Books, Poetry, RattleBag and Rhubarb, WW1

A Compendium of Delight

Poetry is critical to a complete understanding of the First World War because in the years leading up to and including the war, poetry played a central role in public and private life.  

Constance Ruzich, in the introduction to the anthology.

It was Paul Fussell who showed us that the young British officer class that went off to the Great War was steeped in the classics, the  King James Bible, Pilgrims Progress with the Oxford Book of English Verse in their knapsacks.  Future prime minister Harold Macmillan – wounded at Delville Wood on the Somme in 1916 – lay for a day in a shell-hole in No Man’s Land:

“I had in my pocket Aeschylus’s Prometheus in Greek.
It was a play knew very well, and seemed not inappropriate to my position …I read it intermittently.” *

But poetry was not the precious preserve of the officer class. In that era, poetry reading and writing poetry were everywhere and for, and by, everyone. This is a point that Connie Ruzich makes in her fascinating introduction to her quite wonderful International Poetry of the First World War.

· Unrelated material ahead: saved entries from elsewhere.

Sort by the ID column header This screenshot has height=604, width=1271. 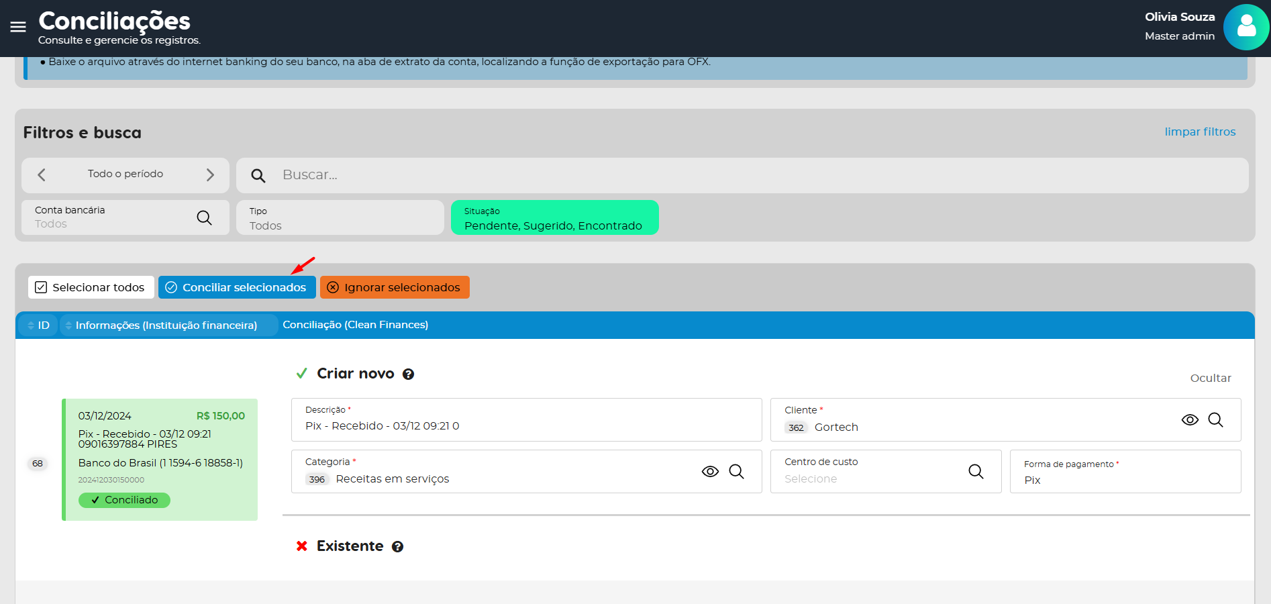[38, 325]
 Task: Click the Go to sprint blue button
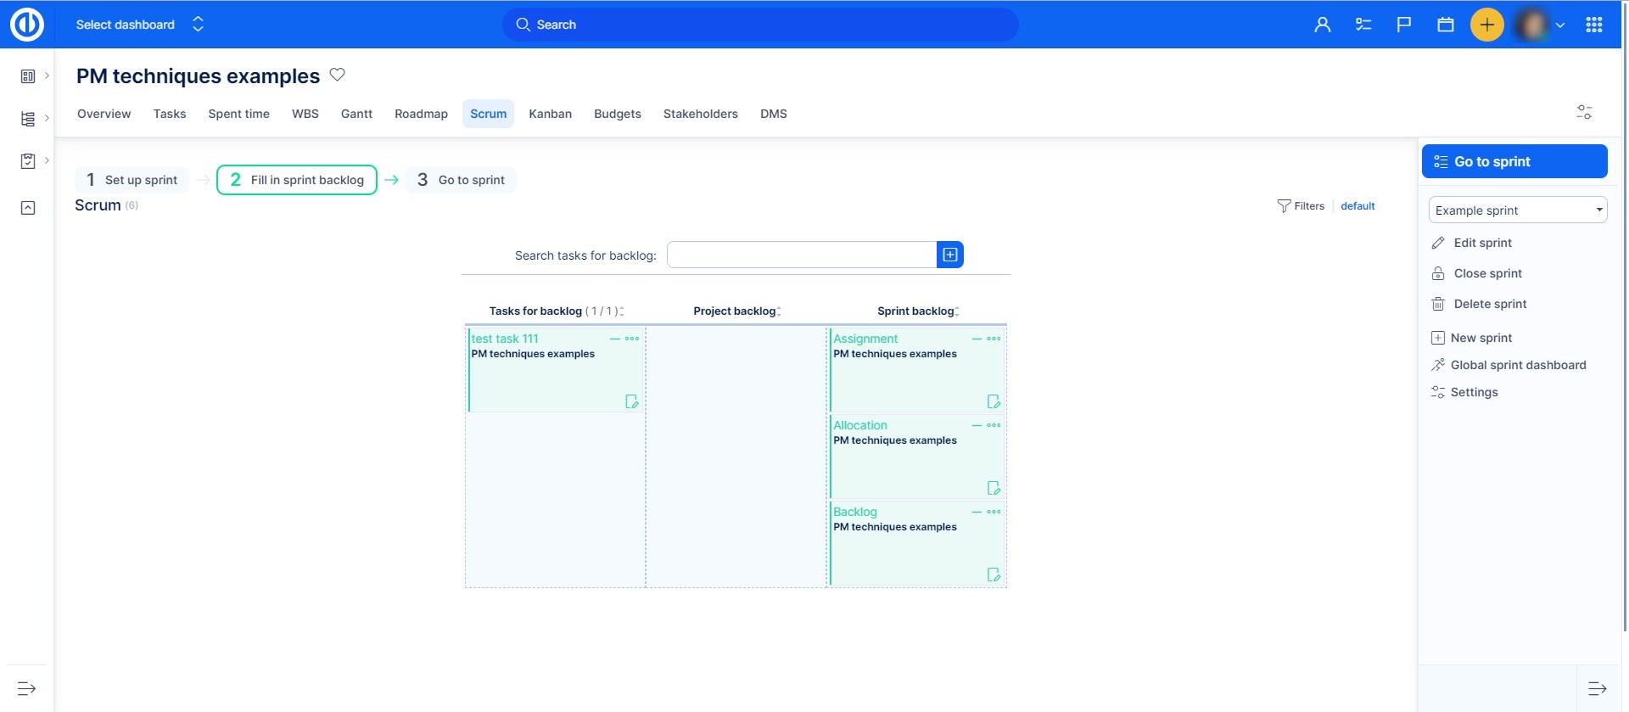[x=1514, y=161]
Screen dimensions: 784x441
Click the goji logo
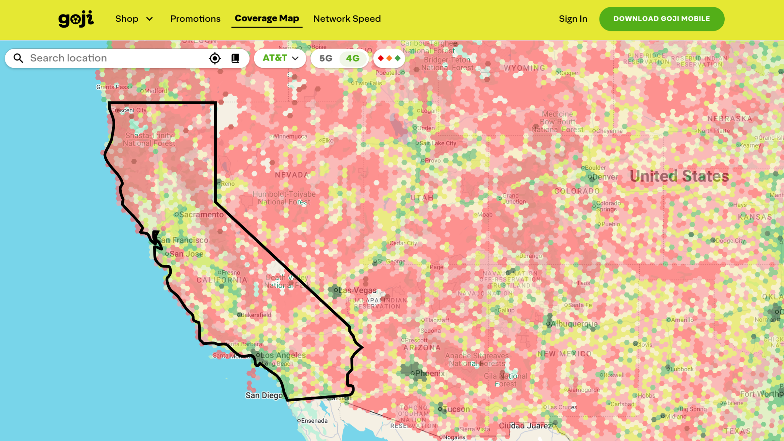[x=76, y=19]
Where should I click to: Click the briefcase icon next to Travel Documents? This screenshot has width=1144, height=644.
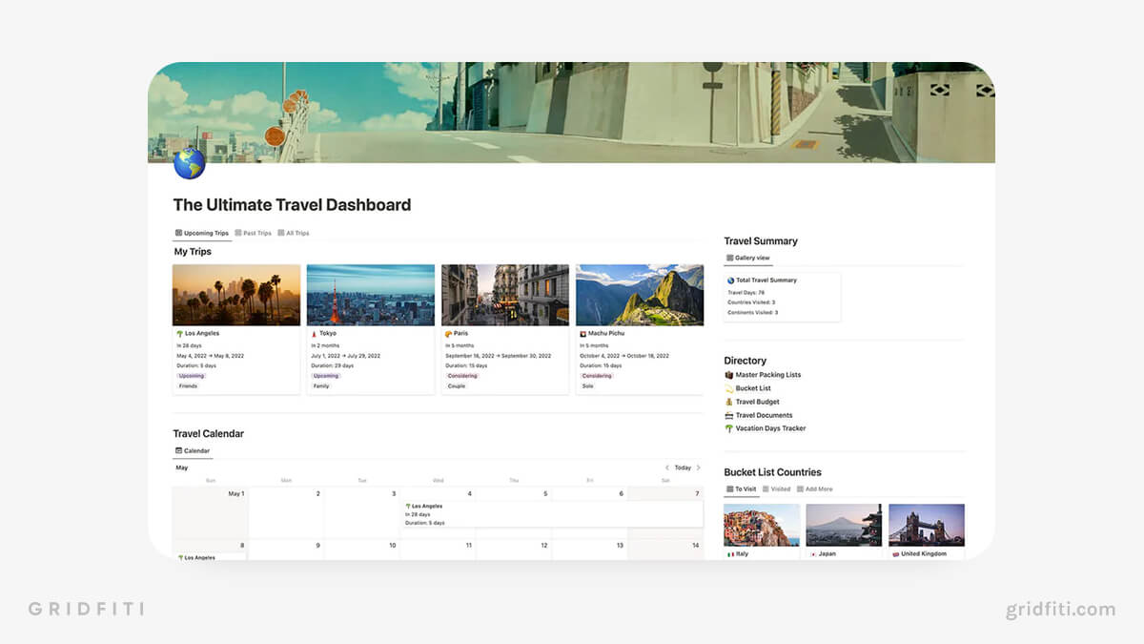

When war broke out people responded with poetry. She notes as example, that the London Times received over a hundred poems a day during the month of August 1914 and the deluge continued throughout the war. 

It may seem odd to use the words ‘delight’ and ‘delightful’ for an anthology of war poetry. The delight comes from the richness and variety of the material and the fresh approach to a familiar topic. Ruzich has selected some 150 poems from a very broad spectrum, placing each in a personal and historical context. Not only do we have the poems that surprise us but also the associations and the personal and social context. The result is a volume dense with unexpected detail and rich with connections.

The poems themselves range from the harrowing to the lighthearted, from the patriotically jingoistic to the deeply personal and painful. 

Some of the poems are by writers more familiar in other contexts. Erich Kästner for example, author of Emil and the Detectives  – perhaps my favorite book from childhood. Here he is in 1930 speculating satirically on what if Germany had won.

If we had won the war, I bet
that heaven would be national
the clergy would wear epaulets,
God be a German general
The Other Possibility (Die Andere Möglichkeit)

Ruzich provides the context of the effect of the war on Germany and on Kästner who had served as an artillery gunner and become a pacifist who watched the rise of the Nazis with mounting dismay.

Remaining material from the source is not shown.